• What needs to be done:
Reproduce every line of text in the records below verbatim, omitting the pictures.

• Records provided:
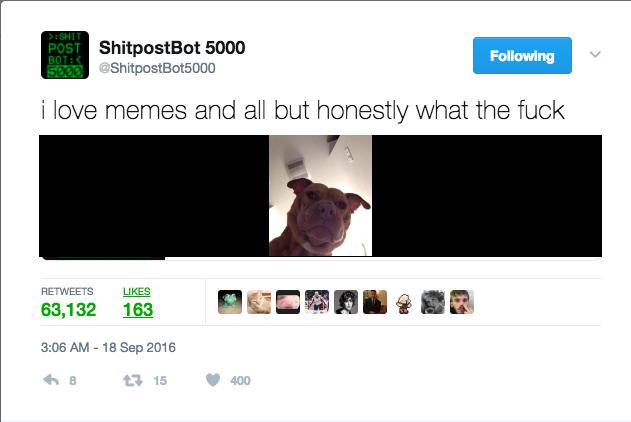The image size is (631, 422).
Task: Open the cat avatar liker profile
Action: tap(259, 302)
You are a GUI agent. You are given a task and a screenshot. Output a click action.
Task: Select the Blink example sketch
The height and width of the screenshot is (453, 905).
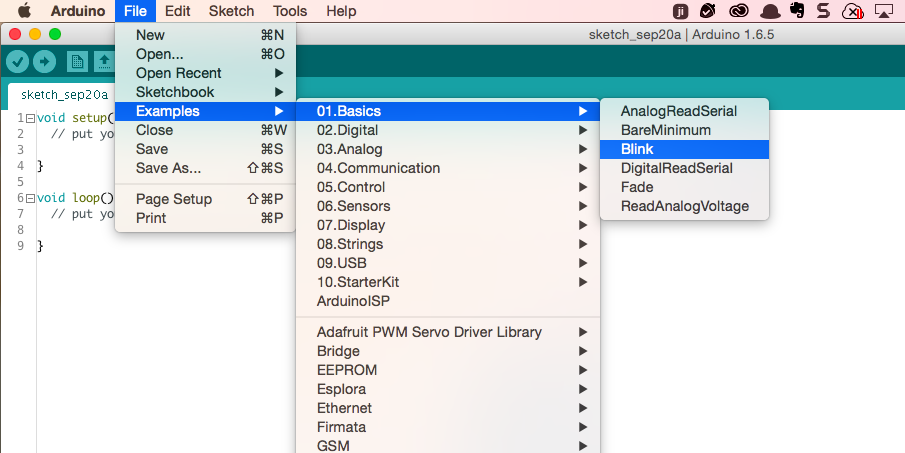point(637,149)
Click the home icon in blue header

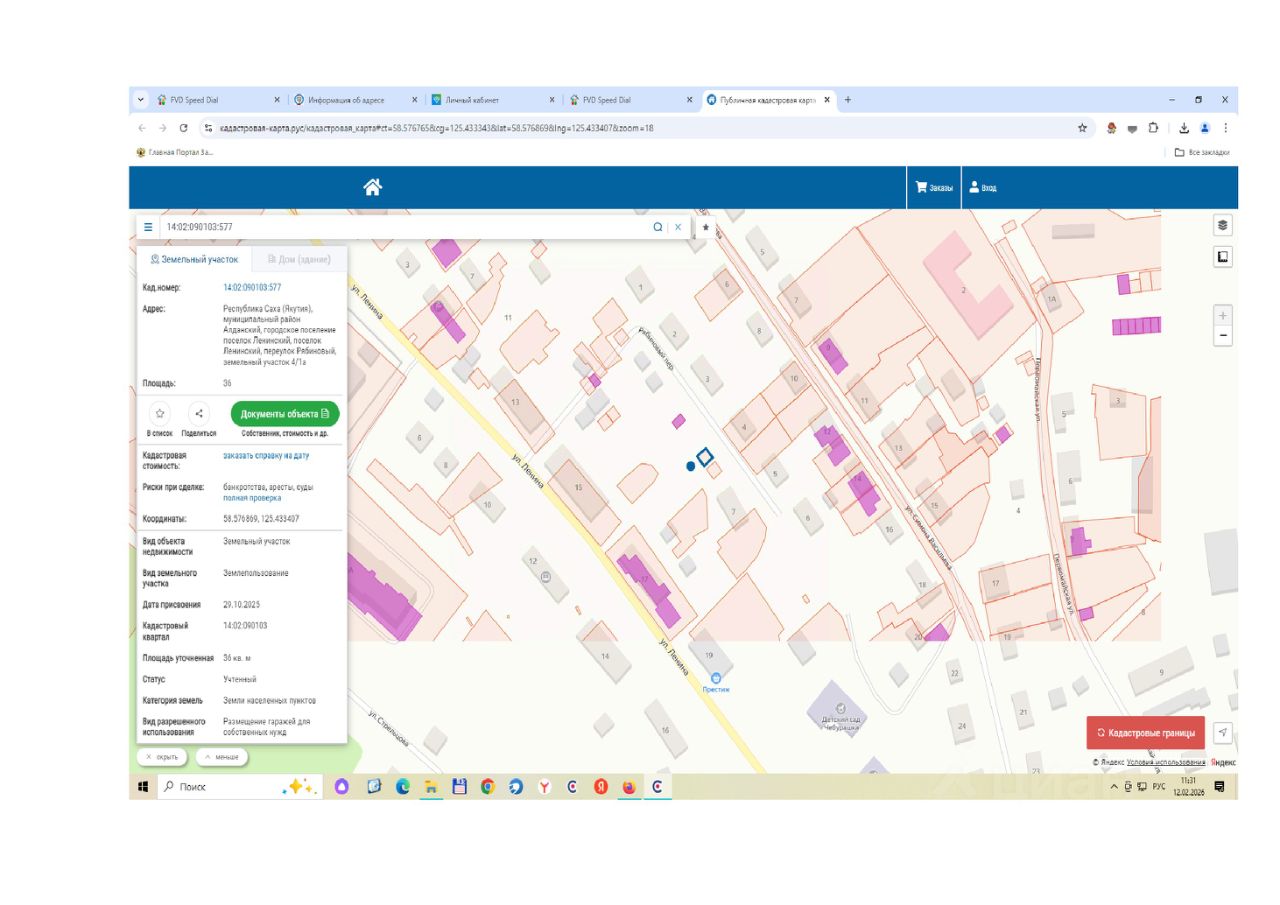(x=372, y=187)
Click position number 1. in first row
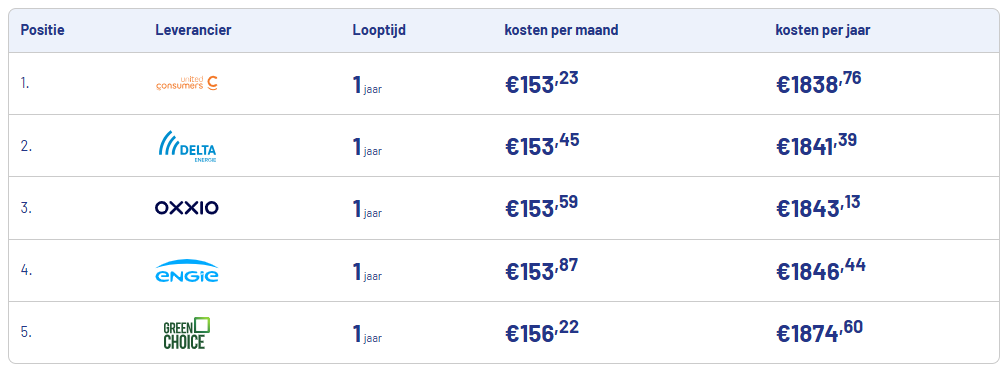 pos(24,83)
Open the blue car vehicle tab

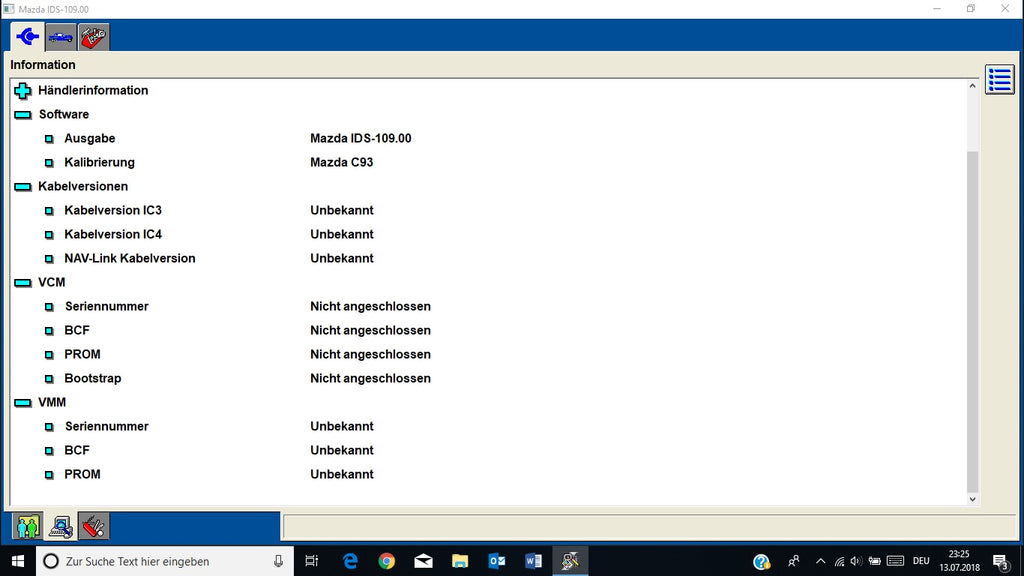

• Exercise response:
The image size is (631, 422).
Task: Open the cat avatar liker profile
Action: tap(259, 302)
You are a GUI agent. You are given a task and a screenshot. Output a click action.
Task: Select the Blink example sketch
The height and width of the screenshot is (453, 905).
point(637,149)
Click the home icon in blue header

(x=372, y=187)
Click position number 1. in first row
 pos(24,83)
Open the blue car vehicle tab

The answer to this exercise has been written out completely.